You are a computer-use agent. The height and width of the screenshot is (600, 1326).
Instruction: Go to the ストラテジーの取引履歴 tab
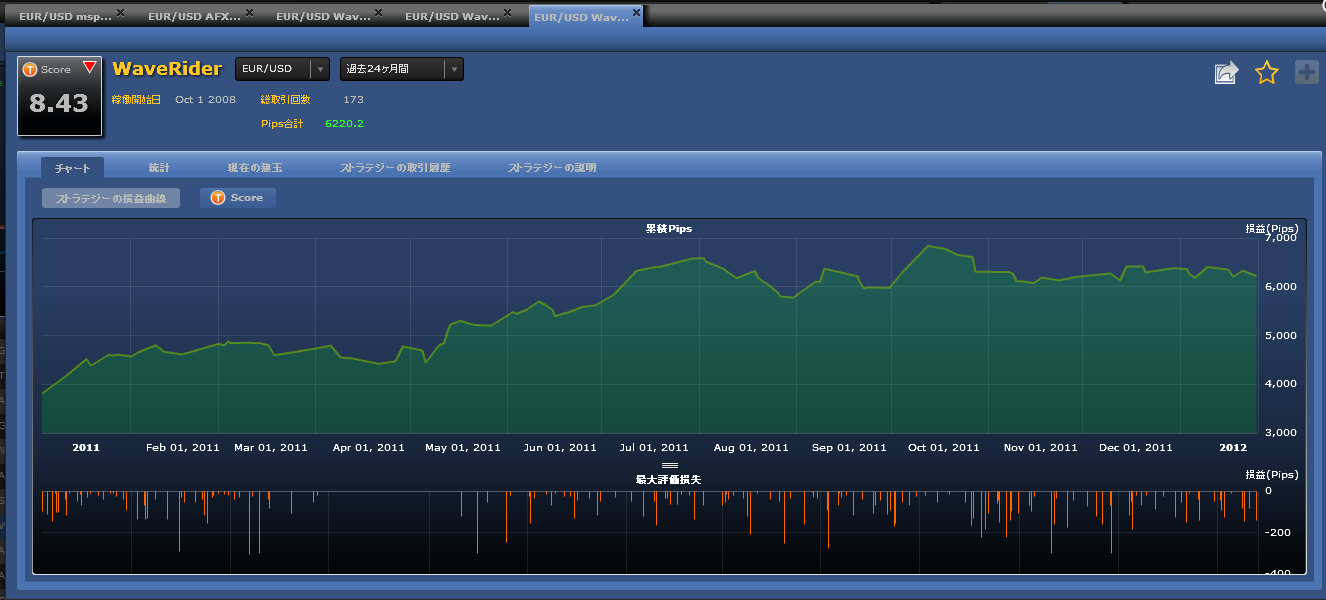tap(395, 168)
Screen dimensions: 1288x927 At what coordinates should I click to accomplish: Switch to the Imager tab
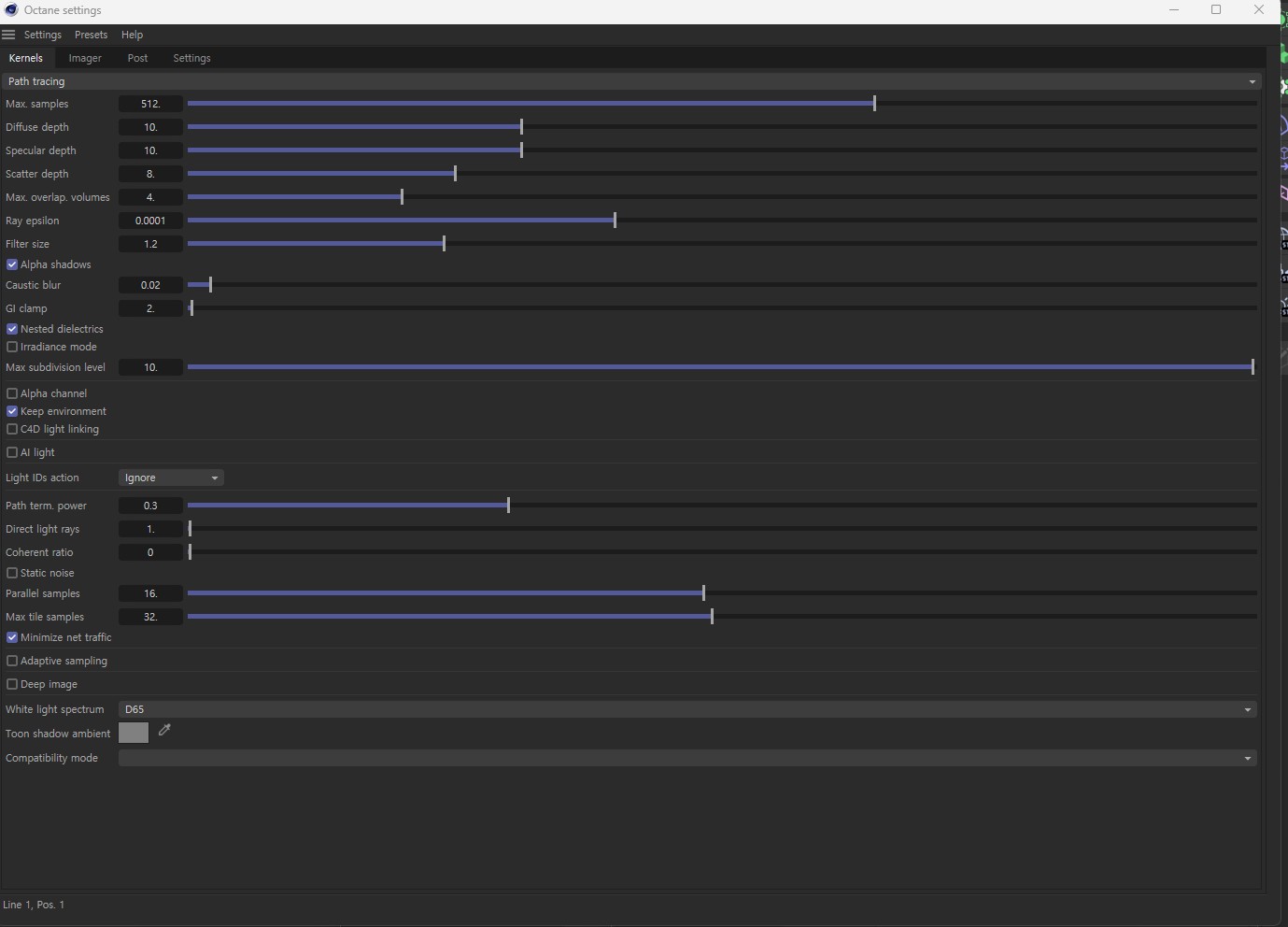pos(85,58)
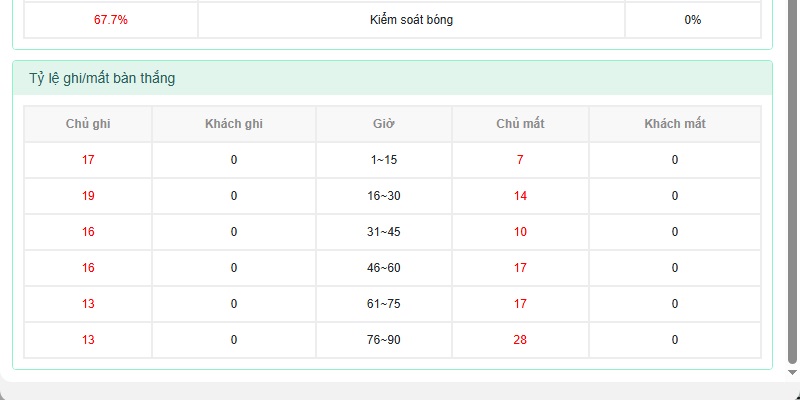Select the red 19 in Chủ ghi
This screenshot has height=400, width=800.
coord(88,196)
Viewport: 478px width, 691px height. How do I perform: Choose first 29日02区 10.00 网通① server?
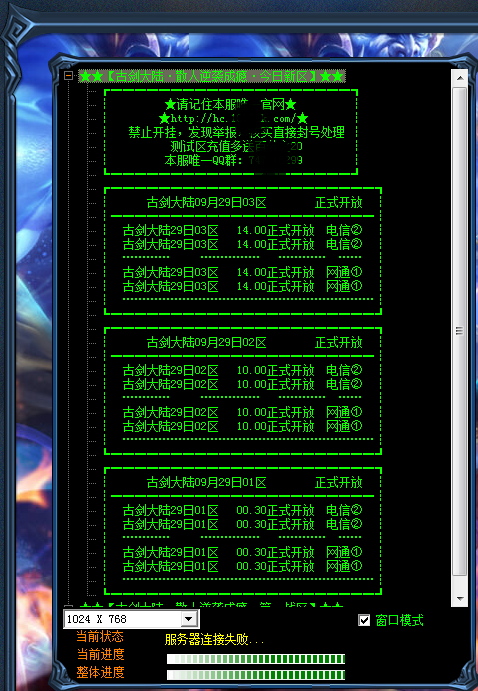point(242,412)
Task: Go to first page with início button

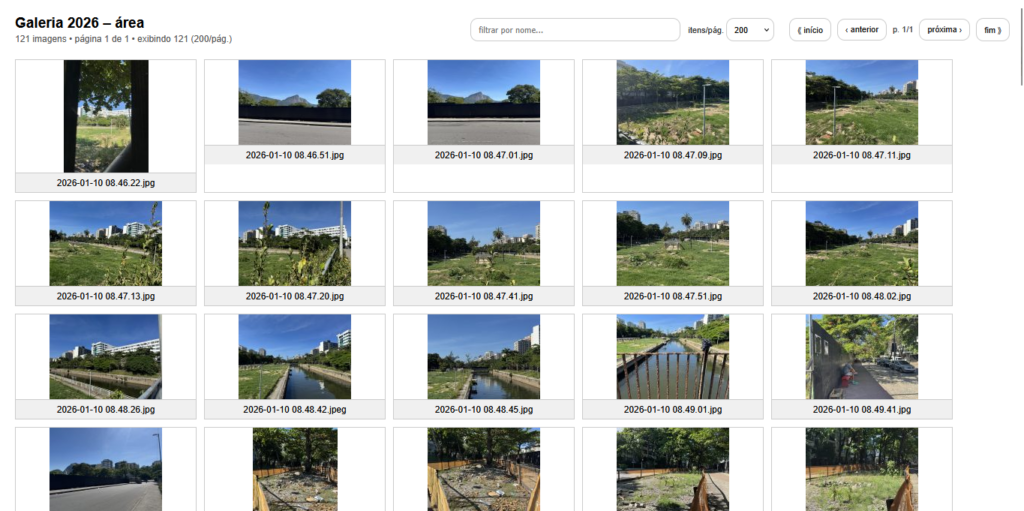Action: (x=810, y=30)
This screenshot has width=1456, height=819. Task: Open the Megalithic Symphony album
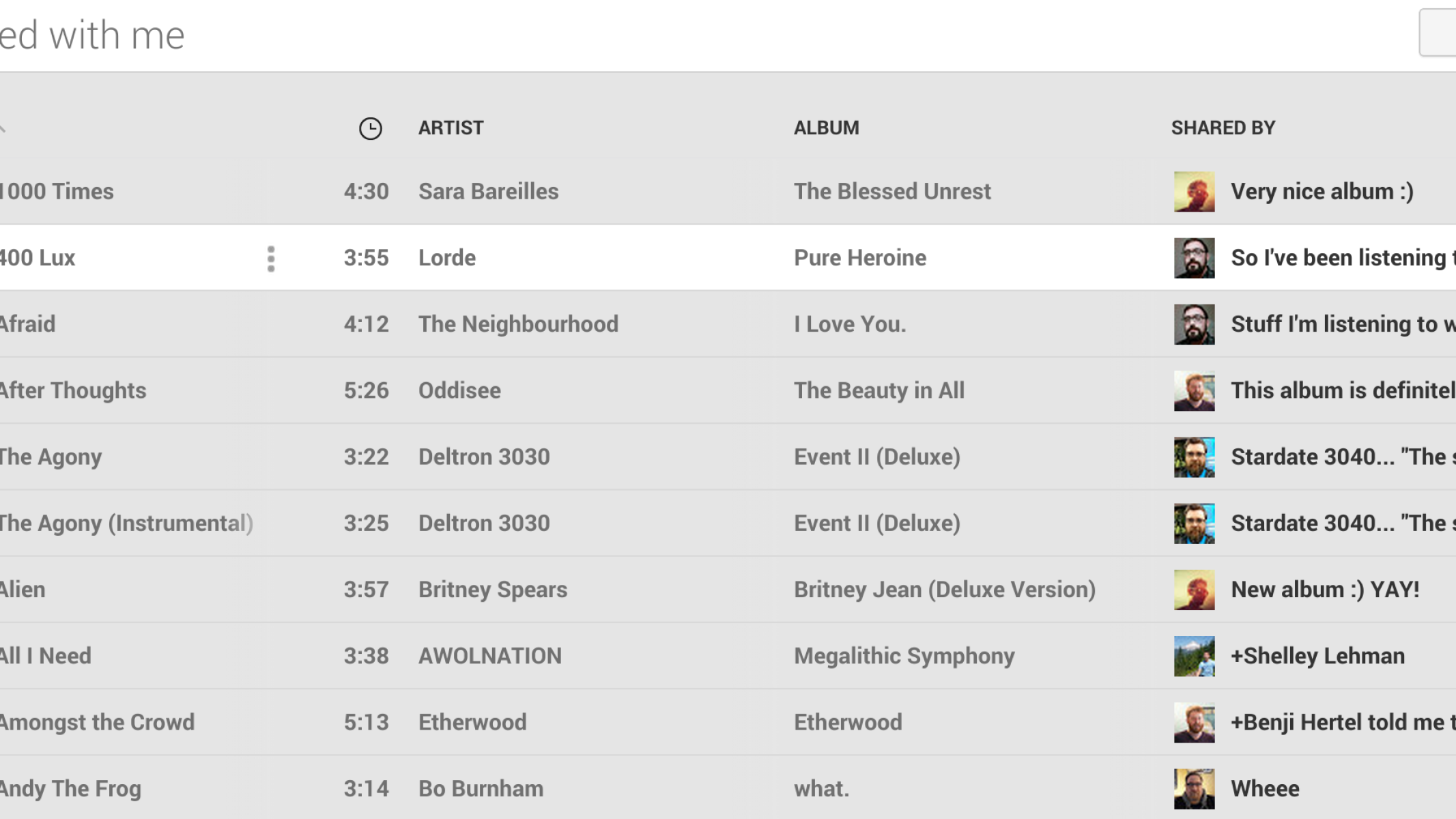pyautogui.click(x=904, y=657)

WORK INSTRUCTION.
Please give the data above again in exact form and omit every picture.

SOLUTION.
You are a computer-use agent. The height and width of the screenshot is (600, 1326).
Instruction: Go to the ストラテジーの取引履歴 tab
tap(395, 168)
Screen dimensions: 1288x927 At what coordinates should I click to accomplish: Switch to the Imager tab
pos(85,58)
Select the red 19 in Chủ ghi
This screenshot has height=400, width=800.
coord(88,196)
Viewport: 478px width, 691px height. How do I perform: Choose first 29日02区 10.00 网通① server?
point(242,412)
Task: Go to first page with início button

Action: (x=810, y=30)
This screenshot has width=1456, height=819. Task: Open the Megalithic Symphony album
pyautogui.click(x=904, y=657)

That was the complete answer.